Segment Start: Document extract

# My GDA battle



## apistaeasy (Jul 16, 2004)

*Winning the GDA battle*

So, my tank got GDA green dust algae really bad. All the literature suggested the only way to get rid of it was to wait it out and then wipe it off the glass...

I don't have the patience for the waiting method, and the algae was also on plants and wood that can't be wiped down easily.

This is what I did instead:

1. Disconnected the filtration system
1. Stirred up the tank as much as possible and removed as much algae from plants as possible, leaving the dust to go into the water column

3. While all the algae was in the water I removed 75% of the water. Every bucket full of water I dumped was very green.(algae getting dumped down the toilet, yeah!!!)

4. Next, I removed any decorations (including wood) and scrubbed them down with a sponge and brush, rinsing in regular tap water to remove all remaining spores.

5. On the plants I could not effectively rid the leaves of algae I did a bleach dip. BTW, Alternanthera reineckii does not do well with a bleach dip, but there isn't any algae on the plants anymore!

6. I then filled the tank up with water. I used straight RO, reconstituted with RO right.

7. Later, I connected a UV sterilizer.

8. Filtration came next. I use a Rena canister filter. The media I used were the sponges it came with, carbon, Purigen, and a microfiltration pad (batting for making quilts and such).

9. Lastly I used Clarity to clear up the water, and to help clump the algae particles together big enough so the microfilter could take it out. I then proceeded to clean the filter media about every 12 hours. Surprisingly, every time I cleaned the filter it was dirty - with dirty green water (algae spores I suppose). I used clarity about every 12 hours to keep the algae spores clumping together.

10. In addition, I also changed my photoperiod to 8 hours, and reduced my lighting from 4.7 wpg to 3.7 wpg.

I came home from work today to find the tank incredibly sparkly, and completely algae free. Just to make sure I cleaned the filter again, and the filter media rinsed more of a brown color instead of the previously green color.

I believe the most effective things were the 75% water change, the use of clarity, and the frequent filter media cleanings. I'm sure the sterilizer helped to kill the algae, and will help to prevent any future breakouts.

I hope this helps! post up your experiences with battling GDA too!


----------



## hoppycalif (Apr 7, 2005)

Very good cleaning practices do seem to be effective against GDA, so I'm not too surprised at your success. But, congratulations! Now, the real test will be to see if it comes back within two days. You can counter that by doing some serious tank wiping every day for three days, changing 75% of the water, and dosing 1.5X the Excel water change dose each time. I think this may end up being the preferred method against GDA.


----------



## apistaeasy (Jul 16, 2004)

oh yeah, I also dosed 1.5 or 2x Excel


----------



## apistaeasy (Jul 16, 2004)

Segment End: Document extract

Written task. Carry on the green dust algae thread from the point where it stops. The records are separate material with no connection to the green dust algae thread.

Segment Start: Dataset

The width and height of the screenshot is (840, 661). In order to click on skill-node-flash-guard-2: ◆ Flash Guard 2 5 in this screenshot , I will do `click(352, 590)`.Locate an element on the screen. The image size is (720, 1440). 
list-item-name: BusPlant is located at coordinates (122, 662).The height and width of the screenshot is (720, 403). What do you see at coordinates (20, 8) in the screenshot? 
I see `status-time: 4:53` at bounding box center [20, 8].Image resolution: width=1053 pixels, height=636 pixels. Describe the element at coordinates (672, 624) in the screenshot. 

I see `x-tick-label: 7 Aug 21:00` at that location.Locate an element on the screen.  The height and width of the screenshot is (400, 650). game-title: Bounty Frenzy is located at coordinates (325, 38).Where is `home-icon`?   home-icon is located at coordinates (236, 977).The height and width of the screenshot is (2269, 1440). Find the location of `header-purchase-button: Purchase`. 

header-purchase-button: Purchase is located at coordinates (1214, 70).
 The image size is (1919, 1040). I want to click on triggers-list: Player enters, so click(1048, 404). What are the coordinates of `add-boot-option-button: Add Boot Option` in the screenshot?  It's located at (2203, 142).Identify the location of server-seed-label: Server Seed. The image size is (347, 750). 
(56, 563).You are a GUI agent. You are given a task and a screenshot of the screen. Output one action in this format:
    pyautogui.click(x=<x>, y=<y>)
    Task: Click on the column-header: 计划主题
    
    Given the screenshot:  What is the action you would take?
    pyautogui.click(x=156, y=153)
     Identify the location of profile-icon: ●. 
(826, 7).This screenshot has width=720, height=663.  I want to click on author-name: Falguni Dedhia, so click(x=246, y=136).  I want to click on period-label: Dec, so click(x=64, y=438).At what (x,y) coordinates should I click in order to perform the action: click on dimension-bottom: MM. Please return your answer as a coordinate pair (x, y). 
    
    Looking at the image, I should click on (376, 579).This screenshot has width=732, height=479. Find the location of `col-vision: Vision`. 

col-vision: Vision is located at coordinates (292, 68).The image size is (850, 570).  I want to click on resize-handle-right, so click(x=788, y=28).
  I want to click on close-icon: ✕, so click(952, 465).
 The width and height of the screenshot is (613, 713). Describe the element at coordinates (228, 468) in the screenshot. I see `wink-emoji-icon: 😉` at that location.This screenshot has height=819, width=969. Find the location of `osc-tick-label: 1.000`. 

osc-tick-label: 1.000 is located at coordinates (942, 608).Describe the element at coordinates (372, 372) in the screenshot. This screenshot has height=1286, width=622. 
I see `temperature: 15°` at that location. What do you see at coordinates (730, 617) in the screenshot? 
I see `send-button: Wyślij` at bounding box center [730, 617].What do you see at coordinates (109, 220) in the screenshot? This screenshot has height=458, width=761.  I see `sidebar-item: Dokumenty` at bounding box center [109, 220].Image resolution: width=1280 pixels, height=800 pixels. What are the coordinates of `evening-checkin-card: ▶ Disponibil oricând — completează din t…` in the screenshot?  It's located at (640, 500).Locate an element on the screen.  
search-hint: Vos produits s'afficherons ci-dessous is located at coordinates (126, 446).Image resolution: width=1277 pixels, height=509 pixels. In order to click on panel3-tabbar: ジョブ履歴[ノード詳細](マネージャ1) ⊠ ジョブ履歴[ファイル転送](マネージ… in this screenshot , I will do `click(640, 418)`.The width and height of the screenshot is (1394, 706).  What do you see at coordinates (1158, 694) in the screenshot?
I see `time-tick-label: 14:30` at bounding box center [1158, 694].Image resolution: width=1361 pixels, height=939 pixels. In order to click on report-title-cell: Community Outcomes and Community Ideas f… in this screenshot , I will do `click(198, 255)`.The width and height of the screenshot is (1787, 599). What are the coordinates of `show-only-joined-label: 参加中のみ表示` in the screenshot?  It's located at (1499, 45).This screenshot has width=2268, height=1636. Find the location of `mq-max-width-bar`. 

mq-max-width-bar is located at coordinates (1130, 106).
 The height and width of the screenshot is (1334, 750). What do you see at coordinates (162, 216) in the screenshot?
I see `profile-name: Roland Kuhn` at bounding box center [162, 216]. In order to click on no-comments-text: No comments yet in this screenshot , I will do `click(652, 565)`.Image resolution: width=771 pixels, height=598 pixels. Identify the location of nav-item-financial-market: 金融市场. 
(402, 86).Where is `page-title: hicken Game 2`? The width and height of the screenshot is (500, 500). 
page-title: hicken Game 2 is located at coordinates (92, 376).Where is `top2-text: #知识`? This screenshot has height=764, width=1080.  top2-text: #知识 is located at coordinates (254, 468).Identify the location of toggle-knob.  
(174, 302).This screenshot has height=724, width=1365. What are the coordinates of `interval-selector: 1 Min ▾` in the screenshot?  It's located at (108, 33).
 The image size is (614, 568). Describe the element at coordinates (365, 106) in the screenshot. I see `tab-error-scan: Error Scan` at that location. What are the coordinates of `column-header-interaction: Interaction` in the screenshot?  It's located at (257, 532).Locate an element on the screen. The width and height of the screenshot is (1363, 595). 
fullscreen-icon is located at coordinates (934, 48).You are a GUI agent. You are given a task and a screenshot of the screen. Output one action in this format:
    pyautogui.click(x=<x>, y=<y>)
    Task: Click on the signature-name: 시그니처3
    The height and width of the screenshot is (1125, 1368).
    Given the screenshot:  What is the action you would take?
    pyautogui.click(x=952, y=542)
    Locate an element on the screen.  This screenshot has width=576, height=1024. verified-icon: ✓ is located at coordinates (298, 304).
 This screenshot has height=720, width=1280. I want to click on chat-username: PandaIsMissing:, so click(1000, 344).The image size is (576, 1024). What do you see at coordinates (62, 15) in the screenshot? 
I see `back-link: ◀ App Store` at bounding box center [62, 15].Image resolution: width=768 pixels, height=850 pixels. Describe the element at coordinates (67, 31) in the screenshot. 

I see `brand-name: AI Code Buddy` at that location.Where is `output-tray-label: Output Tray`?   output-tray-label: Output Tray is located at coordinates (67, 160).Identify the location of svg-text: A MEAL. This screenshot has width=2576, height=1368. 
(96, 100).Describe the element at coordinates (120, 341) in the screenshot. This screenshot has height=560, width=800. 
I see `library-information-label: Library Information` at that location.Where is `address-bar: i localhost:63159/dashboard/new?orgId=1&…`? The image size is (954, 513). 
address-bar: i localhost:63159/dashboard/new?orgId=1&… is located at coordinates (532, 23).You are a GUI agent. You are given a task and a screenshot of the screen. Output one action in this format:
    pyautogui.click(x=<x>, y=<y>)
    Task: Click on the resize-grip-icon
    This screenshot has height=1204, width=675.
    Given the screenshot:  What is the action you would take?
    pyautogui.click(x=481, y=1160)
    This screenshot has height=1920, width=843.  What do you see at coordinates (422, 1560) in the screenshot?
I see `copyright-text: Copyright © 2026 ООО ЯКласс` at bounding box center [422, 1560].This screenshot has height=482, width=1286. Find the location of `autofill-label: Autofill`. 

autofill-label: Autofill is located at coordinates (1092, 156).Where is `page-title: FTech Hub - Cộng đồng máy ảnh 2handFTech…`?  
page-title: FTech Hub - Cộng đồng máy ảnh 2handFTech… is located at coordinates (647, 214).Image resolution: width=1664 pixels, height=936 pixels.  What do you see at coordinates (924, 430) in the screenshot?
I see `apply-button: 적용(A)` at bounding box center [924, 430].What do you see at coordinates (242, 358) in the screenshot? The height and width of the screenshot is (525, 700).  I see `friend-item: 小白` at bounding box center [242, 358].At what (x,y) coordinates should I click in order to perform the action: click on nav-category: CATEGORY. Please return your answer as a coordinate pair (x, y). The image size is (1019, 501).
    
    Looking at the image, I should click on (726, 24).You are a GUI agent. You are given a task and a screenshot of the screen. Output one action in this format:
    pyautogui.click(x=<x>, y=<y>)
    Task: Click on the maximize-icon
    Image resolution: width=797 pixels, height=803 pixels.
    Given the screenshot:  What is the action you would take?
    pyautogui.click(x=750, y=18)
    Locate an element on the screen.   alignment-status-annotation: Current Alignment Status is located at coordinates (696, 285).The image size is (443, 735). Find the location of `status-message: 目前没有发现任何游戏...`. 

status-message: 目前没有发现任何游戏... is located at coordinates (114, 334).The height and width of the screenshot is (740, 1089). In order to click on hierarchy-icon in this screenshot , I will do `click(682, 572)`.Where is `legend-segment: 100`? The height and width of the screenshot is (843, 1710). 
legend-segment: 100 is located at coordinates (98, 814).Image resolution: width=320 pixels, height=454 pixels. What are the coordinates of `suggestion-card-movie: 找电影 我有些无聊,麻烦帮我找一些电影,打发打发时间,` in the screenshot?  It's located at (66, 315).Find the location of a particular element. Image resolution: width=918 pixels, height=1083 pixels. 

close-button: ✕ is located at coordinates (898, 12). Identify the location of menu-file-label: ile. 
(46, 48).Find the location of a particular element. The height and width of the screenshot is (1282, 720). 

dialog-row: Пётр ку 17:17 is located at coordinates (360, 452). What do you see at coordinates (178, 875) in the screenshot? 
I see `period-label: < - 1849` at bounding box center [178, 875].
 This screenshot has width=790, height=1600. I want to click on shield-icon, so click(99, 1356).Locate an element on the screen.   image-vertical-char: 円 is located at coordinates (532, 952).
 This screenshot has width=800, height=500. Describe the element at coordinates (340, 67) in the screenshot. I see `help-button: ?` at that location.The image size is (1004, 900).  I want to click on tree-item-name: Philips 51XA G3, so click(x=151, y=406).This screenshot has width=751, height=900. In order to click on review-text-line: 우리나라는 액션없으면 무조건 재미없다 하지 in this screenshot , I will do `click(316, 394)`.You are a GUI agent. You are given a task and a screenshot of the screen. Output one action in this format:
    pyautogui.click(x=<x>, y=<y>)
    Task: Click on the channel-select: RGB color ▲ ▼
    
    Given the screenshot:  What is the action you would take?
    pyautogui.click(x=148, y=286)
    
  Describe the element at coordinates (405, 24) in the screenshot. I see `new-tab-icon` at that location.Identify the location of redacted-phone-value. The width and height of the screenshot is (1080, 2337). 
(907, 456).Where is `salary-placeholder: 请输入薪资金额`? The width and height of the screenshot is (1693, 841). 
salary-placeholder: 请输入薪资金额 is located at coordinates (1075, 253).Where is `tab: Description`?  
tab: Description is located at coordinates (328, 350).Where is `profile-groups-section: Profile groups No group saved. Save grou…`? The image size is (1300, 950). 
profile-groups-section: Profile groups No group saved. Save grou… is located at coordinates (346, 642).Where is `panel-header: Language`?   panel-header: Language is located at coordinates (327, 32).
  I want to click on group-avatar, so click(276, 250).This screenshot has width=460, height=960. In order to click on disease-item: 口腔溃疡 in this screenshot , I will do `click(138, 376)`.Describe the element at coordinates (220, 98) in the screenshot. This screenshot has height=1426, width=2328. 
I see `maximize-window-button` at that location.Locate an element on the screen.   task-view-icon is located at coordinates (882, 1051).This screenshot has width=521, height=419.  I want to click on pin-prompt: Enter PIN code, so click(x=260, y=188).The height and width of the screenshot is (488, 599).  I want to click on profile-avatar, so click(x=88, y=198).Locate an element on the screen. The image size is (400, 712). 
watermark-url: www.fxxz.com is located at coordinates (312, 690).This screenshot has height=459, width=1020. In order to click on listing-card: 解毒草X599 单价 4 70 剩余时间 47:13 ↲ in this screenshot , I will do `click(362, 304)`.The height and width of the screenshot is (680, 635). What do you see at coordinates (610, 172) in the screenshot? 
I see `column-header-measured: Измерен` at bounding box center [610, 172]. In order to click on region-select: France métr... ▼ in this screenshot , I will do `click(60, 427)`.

Segment End: Dataset

Task answer.
It has been a couple of days now, and I haven't spotted any algae yet...although I have noticed a light film of something on the inside of the tank. I will try not to scrape it off the glass to see if I have really rid the tank of GDA.

If worse comes to worse, I'll do another 75% this weekend.


----------



## hoppycalif (Apr 7, 2005)

Don't ignore the slight haze!! Go wipe it off. Do that every day or two for awhile. If you ignore it now you will be back almost to square one.


----------



## apistaeasy (Jul 16, 2004)

thanks for the tip, tank is scrubbed. In addition, I'll probably rinse out the filter media later on tonight.


----------



## apistaeasy (Jul 16, 2004)

Just a quick update. I have used this method on several tanks since the original post with great results, even without the additional use of UV sterilization! 
For the other tanks I skipped the bleach dip as I have found it to be a little harsh on plants. 

I highly recommend this method.


----------



## Zapins (Jul 28, 2004)

I have battled GDA off and on over the last few years. At first I tried doing multiple water changes and UV/Diatom/scraping methods, but this never seemed to work, it always came back with a vengance and it took too long to clean each time.

I also hate waiting for a nice looking tank (especially since they are on display in my college admissions office), so I reduced the duration/intensity of the lighting and within about 4 days the GDA went brown and died off. I did a water change and sucked off the GDA which was easy to remove and it didnt grow back. 

I have tried reducing light intensity/duration on 3 seperate occasions and it has always worked which is good because I can't afford to have the tank green for 3 weeks with hundreds of potential students walking by lol...


----------



## hoppycalif (Apr 7, 2005)

Zapins said:


> I have battled GDA off and on over the last few years. At first I tried doing multiple water changes and UV/Diatom/scraping methods, but this never seemed to work, it always came back with a vengance and it took too long to clean each time.
> 
> I also hate waiting for a nice looking tank (especially since they are on display in my college admissions office), so I reduced the duration/intensity of the lighting and within about 4 days the GDA went brown and died off. I did a water change and sucked off the GDA which was easy to remove and it didnt grow back.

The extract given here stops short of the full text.